Por José de Anchieta Batista

QUALQUER DIA OUTRA BUNDA TE OCUPARÁ

Depois de vinte anos ocupando cargos no governo do estado do Acre, peguei meu matulão e voltei para minha condição original de simples aposentado. Durante este período, como titular ou adjunto, estive na administração de alguns órgãos do Estado, quais sejam: Secretaria de Administração e Patrimônio Público, Secretaria de Educação, Secretaria Executiva de Informática, Instituto de Previdência, além de órgãos da administração indireta, como COHAB, ACREDATA, CODISACRE, FADES, COLONACRE e CILA, ditas em extinção.

Alguém poderia me perguntar qual foi o meu saldo, ao término destes 20 anos.

– Juro que não sei. Sempre fui zeloso e exigente com tudo o que me proponho fazer. Com certeza, em nenhum desses lugares foi diferente. É óbvio que, seja qual for o governo, vários impedimentos sempre estão presentes para bloquear, ou mesmo dificultar, avanços. Assim, perde-se mais tempo retirando obstáculos do caminho do que propriamente caminhando. Porcarias oriundas dos manuais da politicagem, muitas vezes impedem que se atinjam melhores resultados, obrigando-nos a continuar rodando o mesmo filme todos os dias. Forças externas, e até mesmo internas, impõem, repetidas vezes, inversões de prioridades quanto às necessidades e melhorias de vida de nossa gente. Constatei que tudo depende daquilo que, implantado, mesmo que não seja mais urgente e mais necessário, signifique uma maior captação de votos. E por aí vai.

Diante de tudo isso, fiz o que realmente pude. Tenho minha consciência tranquila de que aquilo que precisava ser feito, se não o fiz, foi meramente pela impossibilidade de executar.

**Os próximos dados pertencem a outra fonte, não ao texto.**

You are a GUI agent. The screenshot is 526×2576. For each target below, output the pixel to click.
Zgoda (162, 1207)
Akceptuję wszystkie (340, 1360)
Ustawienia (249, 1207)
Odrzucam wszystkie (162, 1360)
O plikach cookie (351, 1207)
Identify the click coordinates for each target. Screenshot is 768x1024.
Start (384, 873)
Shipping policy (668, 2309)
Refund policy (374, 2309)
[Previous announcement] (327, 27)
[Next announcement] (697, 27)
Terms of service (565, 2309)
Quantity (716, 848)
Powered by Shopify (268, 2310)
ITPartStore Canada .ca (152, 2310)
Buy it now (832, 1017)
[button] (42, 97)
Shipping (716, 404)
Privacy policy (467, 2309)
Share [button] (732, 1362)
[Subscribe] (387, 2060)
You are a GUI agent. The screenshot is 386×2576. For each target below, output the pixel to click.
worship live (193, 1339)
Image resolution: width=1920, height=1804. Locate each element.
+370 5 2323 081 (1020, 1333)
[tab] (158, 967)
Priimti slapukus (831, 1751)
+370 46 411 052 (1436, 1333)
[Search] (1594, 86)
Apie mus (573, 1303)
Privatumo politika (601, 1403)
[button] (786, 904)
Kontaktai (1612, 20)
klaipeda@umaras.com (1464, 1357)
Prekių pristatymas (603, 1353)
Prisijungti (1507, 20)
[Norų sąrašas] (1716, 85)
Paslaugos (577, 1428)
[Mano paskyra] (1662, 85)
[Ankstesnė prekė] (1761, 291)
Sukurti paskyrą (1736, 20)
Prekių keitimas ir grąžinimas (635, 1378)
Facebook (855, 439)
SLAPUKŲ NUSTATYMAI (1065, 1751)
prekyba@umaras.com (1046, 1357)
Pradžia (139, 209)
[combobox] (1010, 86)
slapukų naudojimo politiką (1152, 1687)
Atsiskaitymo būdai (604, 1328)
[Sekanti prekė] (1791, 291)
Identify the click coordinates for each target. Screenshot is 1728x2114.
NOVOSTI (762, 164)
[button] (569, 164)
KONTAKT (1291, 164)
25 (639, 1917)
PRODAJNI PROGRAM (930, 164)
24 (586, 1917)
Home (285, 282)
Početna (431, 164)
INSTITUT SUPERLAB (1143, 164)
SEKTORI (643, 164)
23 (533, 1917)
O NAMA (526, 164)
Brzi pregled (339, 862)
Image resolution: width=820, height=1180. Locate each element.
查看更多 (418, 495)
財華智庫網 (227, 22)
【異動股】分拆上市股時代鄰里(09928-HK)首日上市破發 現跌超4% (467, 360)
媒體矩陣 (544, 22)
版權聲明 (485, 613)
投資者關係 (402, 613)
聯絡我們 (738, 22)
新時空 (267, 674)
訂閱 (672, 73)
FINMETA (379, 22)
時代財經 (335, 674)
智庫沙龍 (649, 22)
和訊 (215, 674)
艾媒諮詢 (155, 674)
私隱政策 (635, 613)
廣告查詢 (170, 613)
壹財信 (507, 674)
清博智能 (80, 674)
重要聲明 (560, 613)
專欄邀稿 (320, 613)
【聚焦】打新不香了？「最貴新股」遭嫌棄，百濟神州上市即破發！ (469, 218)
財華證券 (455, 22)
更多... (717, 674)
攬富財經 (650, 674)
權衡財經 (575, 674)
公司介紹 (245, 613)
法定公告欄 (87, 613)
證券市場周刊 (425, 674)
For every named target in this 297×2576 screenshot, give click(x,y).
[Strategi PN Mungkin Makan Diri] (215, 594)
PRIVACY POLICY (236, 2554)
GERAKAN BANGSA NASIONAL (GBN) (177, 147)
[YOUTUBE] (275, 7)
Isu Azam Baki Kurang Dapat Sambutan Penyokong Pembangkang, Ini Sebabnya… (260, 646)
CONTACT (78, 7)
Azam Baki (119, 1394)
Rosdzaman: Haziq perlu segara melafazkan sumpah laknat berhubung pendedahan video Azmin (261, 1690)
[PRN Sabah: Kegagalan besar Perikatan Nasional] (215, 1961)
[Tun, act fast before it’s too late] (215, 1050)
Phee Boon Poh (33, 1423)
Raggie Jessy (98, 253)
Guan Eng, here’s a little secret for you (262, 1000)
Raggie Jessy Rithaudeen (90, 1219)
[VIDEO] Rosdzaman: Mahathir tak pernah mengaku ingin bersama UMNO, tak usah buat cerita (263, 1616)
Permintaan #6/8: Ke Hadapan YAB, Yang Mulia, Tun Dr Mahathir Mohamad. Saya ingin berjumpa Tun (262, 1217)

O sabor do poder depende de quem seja você. O ritual acontecido em suas entranhas pode tanto ser fascinante, quanto causar-lhe nojo em certos momentos. Embora uma parte da sociedade olhe você com raiva, isso é compensado pela outra parte que quer carregá-lo nos braços; o conforto e as mordomias cercam você; chovem convites para eventos luxuosos; você não vai ao banco porque o gerente vem até você; novos amigos se apresentam, embora falsos e temporários; os “colunas-moles” (assim os denomino) só faltam beijar-lhe os pés, num jogo de aproximação de patéticas reverências. Os interesseiros estão em todos os lugares; Se você não tomar cuidado, esquece as suas obrigações e se entrega tão somente a sentir-se um rei, com bajuladores lhe refrescando a vida, num mundo de inócua fantasia. É aí que os puxa-sacos juramentados que vivem ao derredor, começam a falar, mentirosamente, somente o que lhe agrada ouvir. Isso inevitavelmente vai empurrar sua gestão para o brejo.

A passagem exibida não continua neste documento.